▸ WRITTEN EXERCISE: Copy out word for word everything from the line containing "You are a computer-use agent. This" down to the end of the entries below, including both ends. Omit the pictures.

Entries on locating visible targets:
○ ○ ○ ○ ○
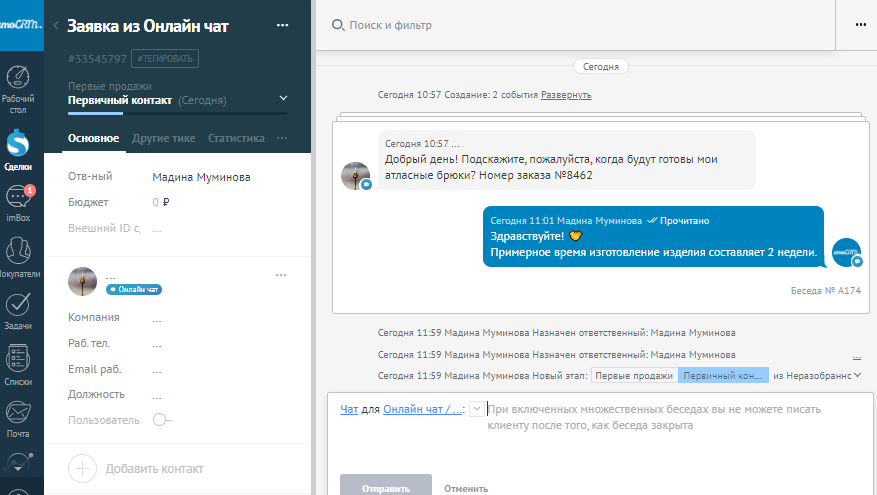This screenshot has height=495, width=877.
Task: Switch to the Статистика tab
Action: tap(236, 138)
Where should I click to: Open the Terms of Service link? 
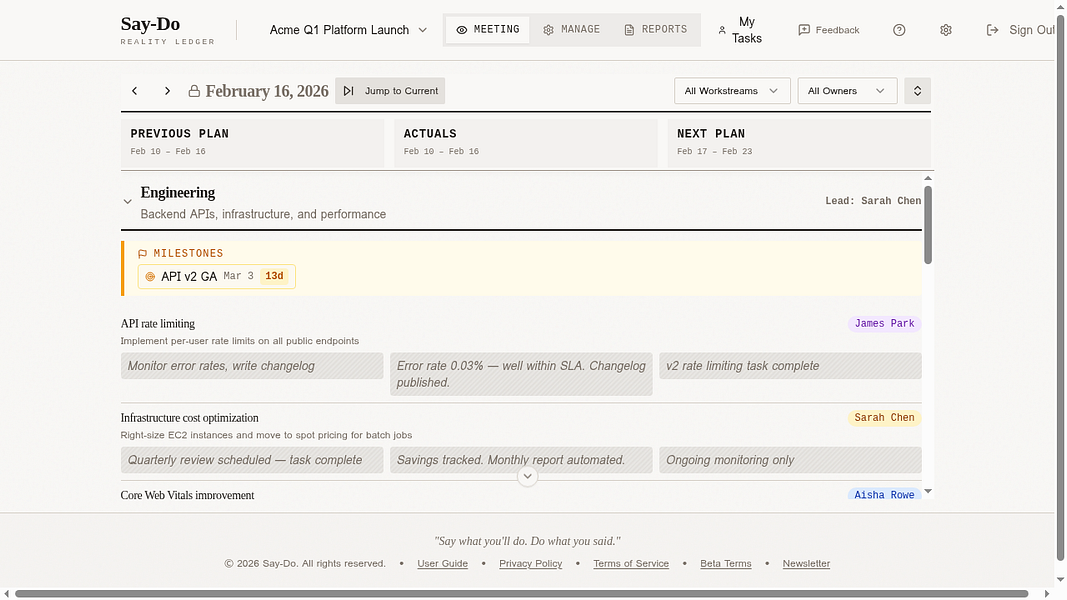point(631,563)
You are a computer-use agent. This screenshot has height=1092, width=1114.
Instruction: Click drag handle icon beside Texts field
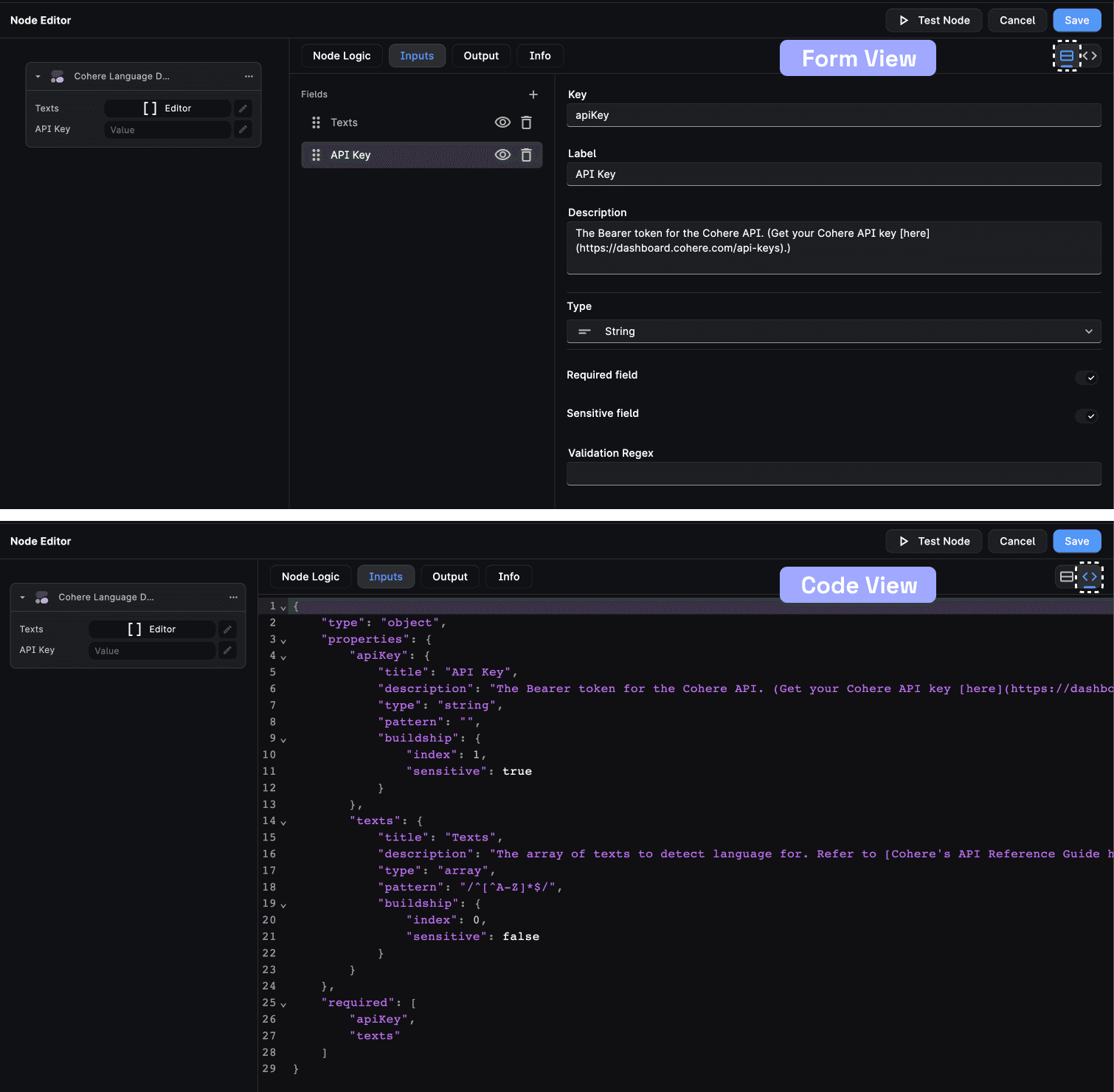316,122
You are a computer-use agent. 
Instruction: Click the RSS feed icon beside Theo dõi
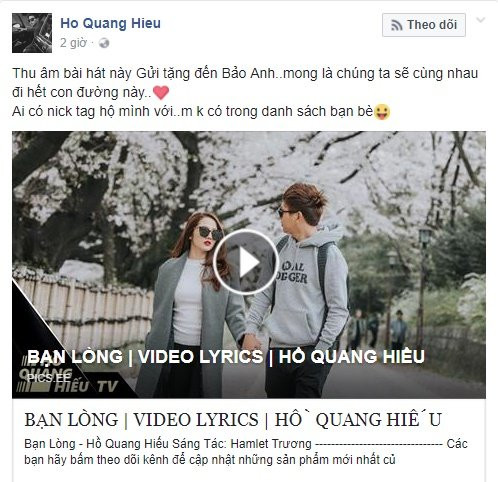tap(396, 25)
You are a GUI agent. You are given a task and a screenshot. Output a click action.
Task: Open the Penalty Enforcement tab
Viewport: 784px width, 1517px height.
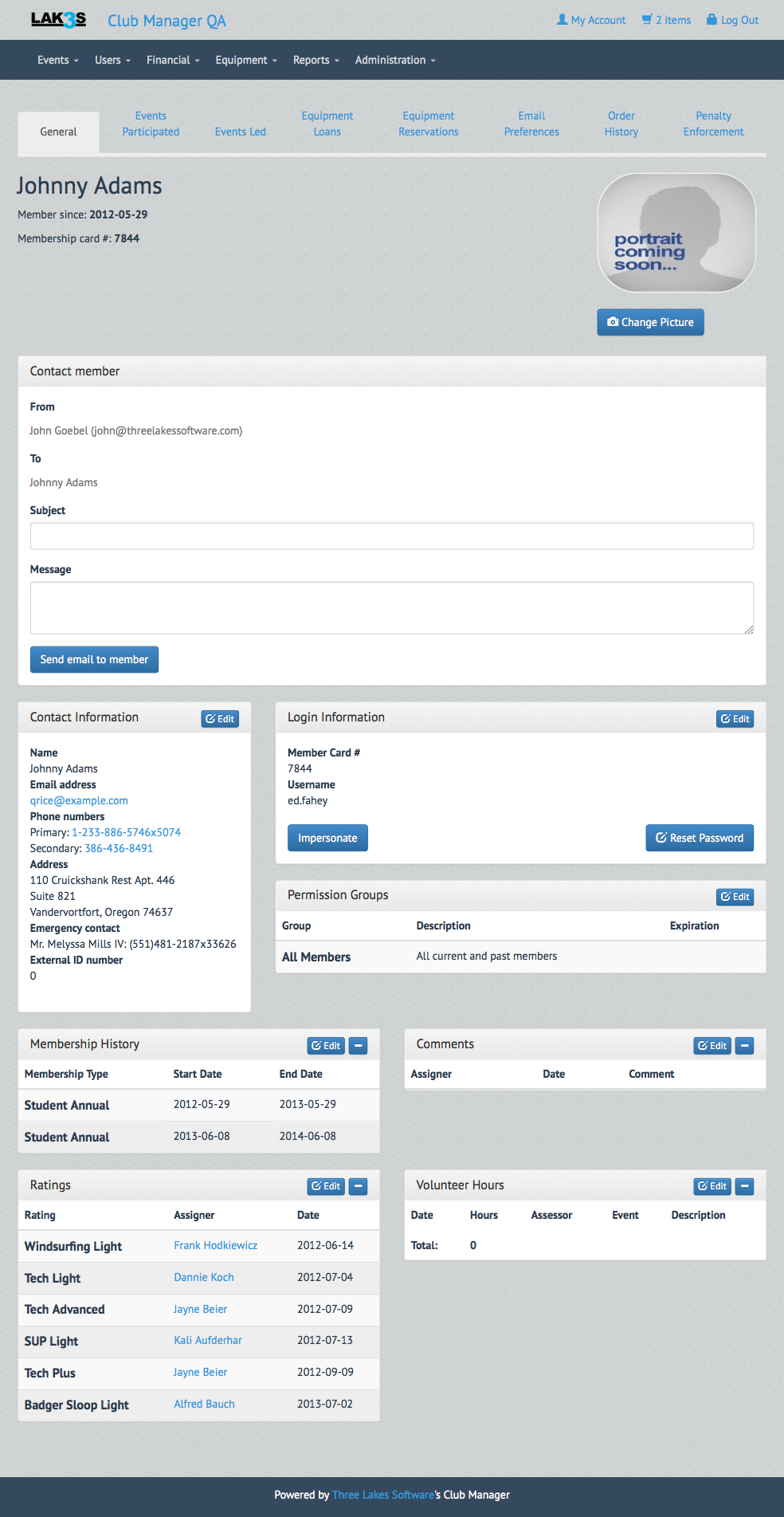click(713, 124)
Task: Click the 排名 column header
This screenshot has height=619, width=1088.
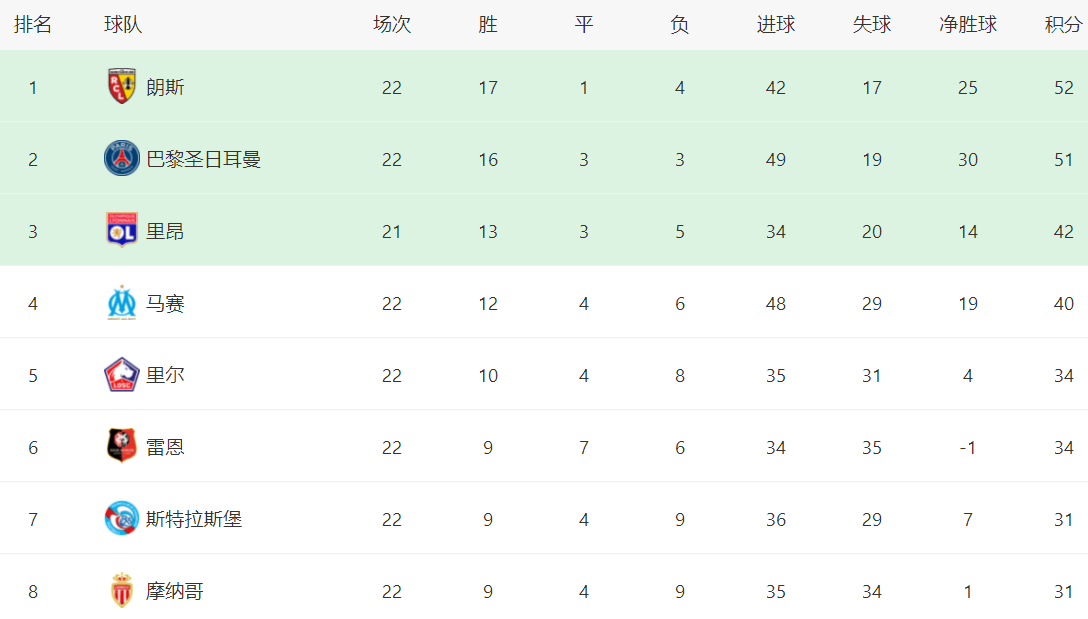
○ ○ ○ ○ ○
▸ CORRECT RESPONSE:
You are a computer-use agent. This screenshot has height=1092, width=1114.
Instruction: Click drag handle icon beside Texts field
316,122
You are a computer-use agent. 
Instruction: Click the RSS feed icon beside Theo dõi
tap(396, 25)
You are a GUI agent. You are given a task and a screenshot. Output a click action.
Task: Open the Penalty Enforcement tab
Viewport: 784px width, 1517px height.
click(713, 124)
Task: Click the 排名 column header
This screenshot has height=619, width=1088.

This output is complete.